Page MenuHomePhabricator
Create Task
Maniphest T151116

After passing the CAPTCHA page after warning, user is sent back to the Abuse Filter warning page
Closed, ResolvedPublic
Actions

Description

If a user tries to make an edit which is caught by an abuse filter, and the user also needs to fill out a Captcha, they are continually bounced between the captcha and the warning. This is probably (tests to come) causing some 'warn' filters to effectively act as 'disallow' filters.

Related Objects

Event Timeline

Samwalton9-WMF created this task.Nov 19 2016, 4:10 PM
Restricted Application added a subscriber: Aklapper. · View Herald TranscriptNov 19 2016, 4:10 PM
Xaosflux subscribed.Nov 19 2016, 4:27 PM
TheresNoTime subscribed.Nov 19 2016, 4:38 PM
Samwalton9-WMF added a comment.Nov 19 2016, 5:20 PM

Ok so I did some testing. Expected behaviour is that the user only needs to enter the captcha once and acknowledge the warning once.

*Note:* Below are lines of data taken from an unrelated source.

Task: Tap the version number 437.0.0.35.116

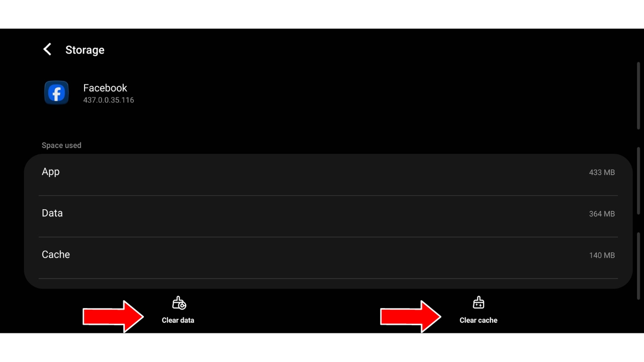Action: click(109, 100)
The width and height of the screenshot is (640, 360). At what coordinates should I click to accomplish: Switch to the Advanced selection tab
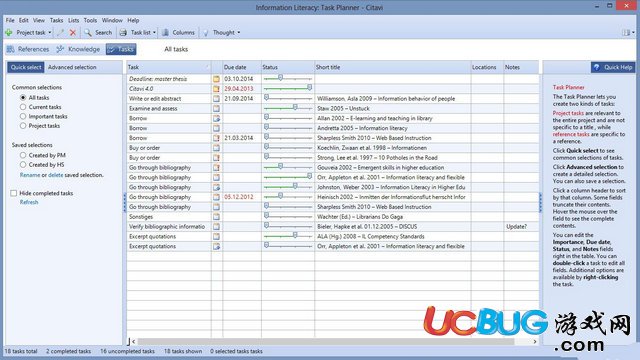click(72, 67)
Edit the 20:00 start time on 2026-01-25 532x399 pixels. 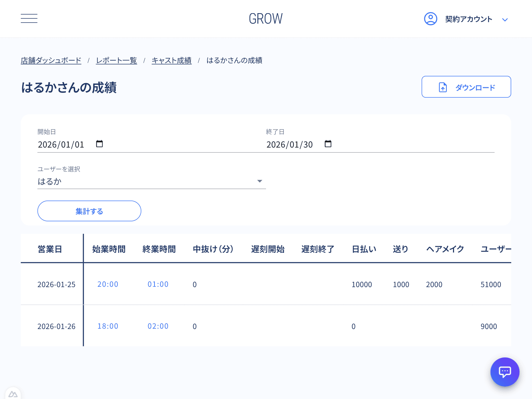point(108,284)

What actually happens is the user is asked to enter a captcha, enters it correctly and clicks save, gets the warning with no captcha present, then is asked to enter a 2nd captcha, and then clicking save will save the edit.

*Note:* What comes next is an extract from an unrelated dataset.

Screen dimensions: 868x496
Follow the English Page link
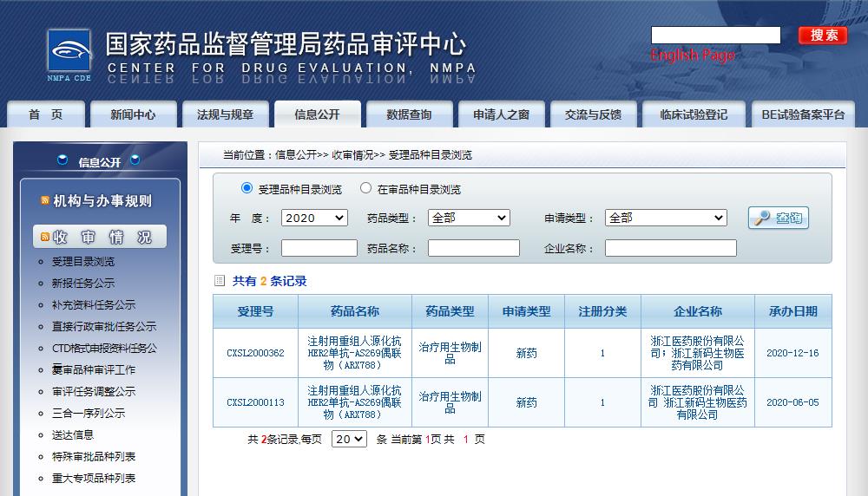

Samwalton9-WMF renamed this task from Abuse filters set to warn users can't be made at all if a captcha is required to Abuse filters set to warn users require two captchas.Nov 19 2016, 5:20 PM
Daimona moved this task from Backlog to Internal bugs on the AbuseFilter board.Apr 3 2018, 12:14 PM
Pginer-WMF mentioned this in T193114: CX2: Add ConfirmEdit to the test environment.May 2 2018, 10:17 AM
Pginer-WMF mentioned this in T193619: CX2: Avoid captcha to fail due to interferences from abuse filters.May 2 2018, 10:55 AM
KartikMistry added a project: MediaWiki-Platform-Team-Archived.May 10 2018, 8:09 AM
KartikMistry added a subscriber: Etonkovidova.
KartikMistry subscribed.

@Etonkovidova Can you please check this bug also affecting VisualEditor along with CX?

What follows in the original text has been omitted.